En marge du sommet du FCSA, des voix indépendantes mettent en avant leurs priorités au vu de l’incidence que ces politiques ont sur les citoyens ordinaires, à savoir que :

  1. Les gouvernements africains doivent rendre des comptes aux citoyens au sujet de leurs engagements avec la Chine, notamment sur leurs accords financiers ;
  2. Les inquiétudes publiques doivent être prises en compte dans toutes les négociations, notamment en ce qui concerne les droits environnementaux, la soutenabilité de la dette, le respect des réglementations locales et du droit du travail ;
  3. Les pays africains doivent être plus stratégiques en mettant par exemple en avant leurs engagements avec la Chine pour soutenir six cadres continentaux de l’Union africaine : l’agriculture ; les infrastructures ; les mines ; les sciences, la technologie et l’innovation ; le commerce intra-africain et le développement industriel.

Transformer le FCSA

La Chine considère le continent africain comme une source d’opportunités économiques et géostratégiques en dépit des risques existants et souhaite l’intégrer à sa stratégie mondiale afin de redevenir la « Grande puissance » (shì jiè qiáng guó; 世界强国). Par comparaison, les pays africains n’ont pas élaboré de stratégie claire, c’est pourquoi certains réclament une meilleure coordination basée sur les priorités nationales, régionales et continentales.

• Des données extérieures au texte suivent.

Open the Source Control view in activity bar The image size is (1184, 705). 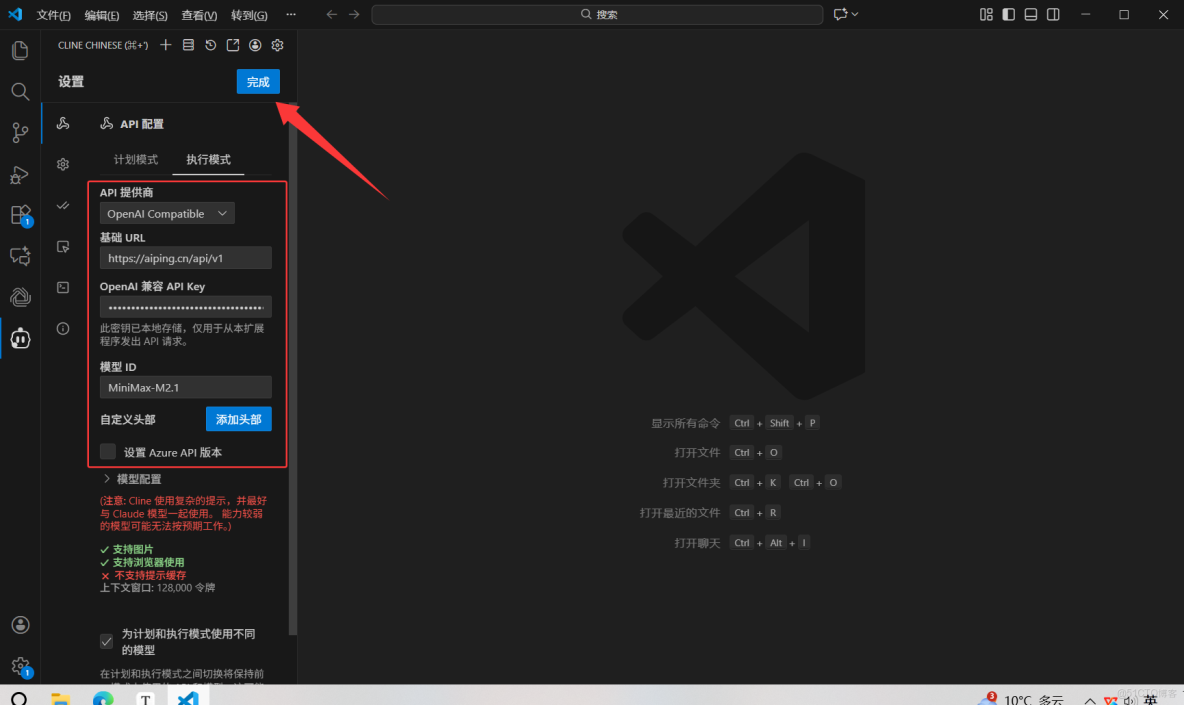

Le rôle de plus en plus important d’acteurs africains indépendants indique également que les relations sino-africaines ne relèvent pas du domaine exclusif des gouvernements.

Les citoyens africains appellent de leurs vœux une refonte de l’architecture du FCSA par les gouvernements ; il faudrait selon eux élargir les mécanismes existants afin d’y inclure les propositions africaines, faire la place nécessaire à leurs institutions au sein du partenariat et exhorter la Chine à entreprendre des réformes pour rendre cette structure plus équitable.

The 2018 FOCAC summit.

Cérémonie d’ouverture du sommet FCSA 2018. (photo : Présidence de la République du Bénin)

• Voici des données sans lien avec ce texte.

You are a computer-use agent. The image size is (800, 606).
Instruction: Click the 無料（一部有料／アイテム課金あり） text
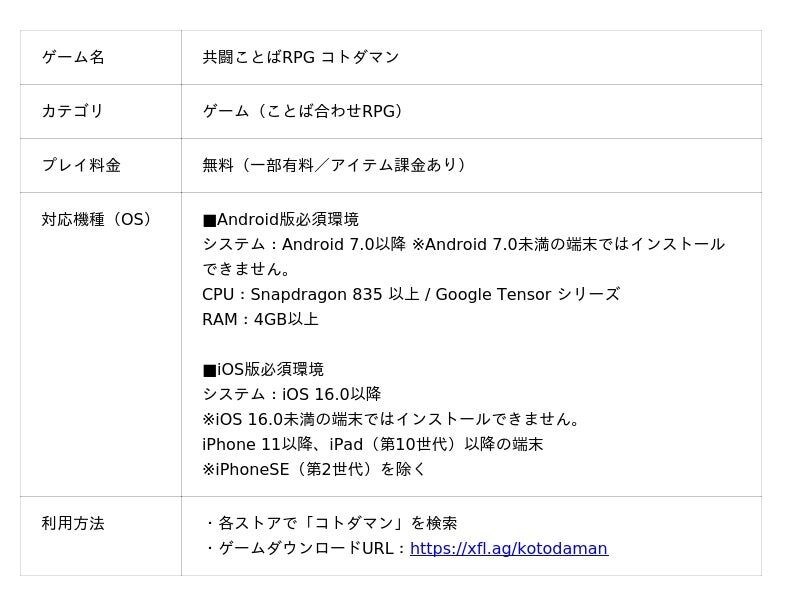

Des voix africaines de plus en plus nombreuses s’élèvent pour une obligation de rendre des comptes, pour plus de transparence et un contrôle accru. Quoique les Africains ne soient pas défavorables à une hausse des investissements chinois et à un renforcement des capacités, ils demeurent préoccupés par le fait que des aspects essentiels de la relation Chine-Afrique restent dans l’ombre, pour le profit de quelques-uns, donnant ainsi prise à la corruption.

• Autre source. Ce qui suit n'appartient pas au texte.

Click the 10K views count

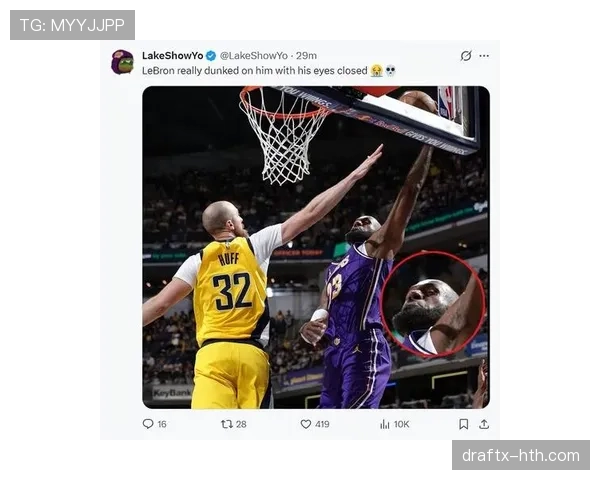pyautogui.click(x=401, y=424)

Un tango, certes, se danse à deux, mais la population africaine cherche à peser sur ses élus pour leur demander de respecter les règles imposées aux acteurs chinois. Quoique jouissant d’une position nettement plus favorable, la Chine ne peut s’offrir le luxe d’ignorer ces réalités, qui jouent sensiblement sur son image et sur la manière dont ses intentions sont perçues et qualifiées, notamment au sein des pays en développement. Pour que le FCSA ait un impact positif sur la population africaine, il faut que les pouvoirs publics africains et chinois puissent être mis face à leurs responsabilités quant au fait de servir les intérêts des citoyens et soient contraints de démontrer en toute transparence que l’ensemble des accords conclus au FCSA vont dans ce sens.